This is way too deep to be thinking about in a sleep-deprived state but I'll give it a go.
I would say for a simulated person, the flow of time appears to remain constant, even if the simulation is sped up, slowed, halted, or even reversed, as long as everything related to the simulation was scaled by the same factor.
The mechanism by which time is perceived is modified by the same factor as the simulation, so the reference point appears unchanging. For example, if you double the speed, a simulated watch runs twice as fast, and the person's neuronal activity proceeds twice as fast, and events proceed twice as fast, so there's no noticeable difference.
Now if we sped up the person's simulated brain whilst leaving other aspects of the simulation unchanged, time would appear to proceed more slowly, since more thought occurs between events, and analysis can be performed at a higher resolution of time.
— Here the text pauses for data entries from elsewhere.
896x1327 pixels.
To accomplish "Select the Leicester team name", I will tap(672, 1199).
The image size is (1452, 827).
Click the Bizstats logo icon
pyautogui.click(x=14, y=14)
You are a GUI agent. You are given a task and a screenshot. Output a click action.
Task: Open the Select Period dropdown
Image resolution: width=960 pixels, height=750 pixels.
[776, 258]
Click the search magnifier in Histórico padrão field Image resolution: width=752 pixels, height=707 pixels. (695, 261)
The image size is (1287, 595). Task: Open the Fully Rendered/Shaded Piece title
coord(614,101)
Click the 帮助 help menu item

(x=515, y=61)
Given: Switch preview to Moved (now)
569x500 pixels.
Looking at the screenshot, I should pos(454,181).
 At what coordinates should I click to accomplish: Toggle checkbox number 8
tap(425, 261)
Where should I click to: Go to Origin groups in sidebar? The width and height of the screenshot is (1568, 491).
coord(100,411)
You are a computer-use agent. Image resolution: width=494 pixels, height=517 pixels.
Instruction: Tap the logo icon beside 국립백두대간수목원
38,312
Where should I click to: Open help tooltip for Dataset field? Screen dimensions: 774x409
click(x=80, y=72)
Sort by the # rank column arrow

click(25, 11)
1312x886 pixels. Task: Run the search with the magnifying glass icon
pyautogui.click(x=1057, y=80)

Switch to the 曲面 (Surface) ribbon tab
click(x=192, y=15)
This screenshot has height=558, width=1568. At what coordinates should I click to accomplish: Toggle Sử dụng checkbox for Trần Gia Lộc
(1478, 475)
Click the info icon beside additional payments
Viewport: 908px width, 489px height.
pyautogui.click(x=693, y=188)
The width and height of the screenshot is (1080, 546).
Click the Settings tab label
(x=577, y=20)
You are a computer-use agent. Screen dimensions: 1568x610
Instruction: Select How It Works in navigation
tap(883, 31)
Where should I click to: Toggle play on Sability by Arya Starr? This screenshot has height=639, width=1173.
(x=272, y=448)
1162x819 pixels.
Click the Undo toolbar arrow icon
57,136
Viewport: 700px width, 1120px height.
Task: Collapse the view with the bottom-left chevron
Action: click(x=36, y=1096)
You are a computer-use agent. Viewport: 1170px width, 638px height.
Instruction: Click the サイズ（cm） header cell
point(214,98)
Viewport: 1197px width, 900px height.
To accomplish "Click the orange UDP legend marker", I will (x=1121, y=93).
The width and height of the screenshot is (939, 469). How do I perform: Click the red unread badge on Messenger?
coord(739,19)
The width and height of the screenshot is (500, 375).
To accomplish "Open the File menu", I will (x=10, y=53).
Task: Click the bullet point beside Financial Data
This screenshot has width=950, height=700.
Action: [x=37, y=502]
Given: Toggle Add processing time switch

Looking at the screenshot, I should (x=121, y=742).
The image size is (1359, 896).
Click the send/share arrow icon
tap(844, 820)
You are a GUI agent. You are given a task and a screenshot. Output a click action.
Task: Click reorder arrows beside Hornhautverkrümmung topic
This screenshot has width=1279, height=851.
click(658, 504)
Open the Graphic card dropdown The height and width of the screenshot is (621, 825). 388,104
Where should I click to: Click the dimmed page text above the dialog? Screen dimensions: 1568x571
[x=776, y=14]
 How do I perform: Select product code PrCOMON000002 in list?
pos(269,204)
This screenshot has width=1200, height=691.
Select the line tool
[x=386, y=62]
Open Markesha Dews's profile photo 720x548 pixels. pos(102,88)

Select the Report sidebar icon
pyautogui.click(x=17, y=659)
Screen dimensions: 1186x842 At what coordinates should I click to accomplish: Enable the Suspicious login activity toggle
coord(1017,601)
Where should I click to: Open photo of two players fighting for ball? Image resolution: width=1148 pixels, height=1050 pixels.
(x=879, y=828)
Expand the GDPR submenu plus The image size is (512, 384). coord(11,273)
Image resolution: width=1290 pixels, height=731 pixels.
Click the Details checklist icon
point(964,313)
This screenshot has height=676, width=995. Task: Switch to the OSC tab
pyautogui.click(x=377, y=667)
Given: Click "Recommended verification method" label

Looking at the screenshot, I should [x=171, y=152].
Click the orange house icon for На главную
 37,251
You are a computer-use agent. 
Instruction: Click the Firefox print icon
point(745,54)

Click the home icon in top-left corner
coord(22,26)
how does the rate of passage of time in the simulation correspond to the actual rate of passage of time of the 'real' Turing machine?
The rate at which time proceeds in the simulation and the "real" timeframe are unconnected. The simulated timeline can flow both ways at any speed within the limits of computation. Reality is fixed in one direction at a single speed.
But then, what determines their rate of time? Where does it come from?
By reference to the flow of simulated events, and the rate at which the mechanism for the perception of time works at.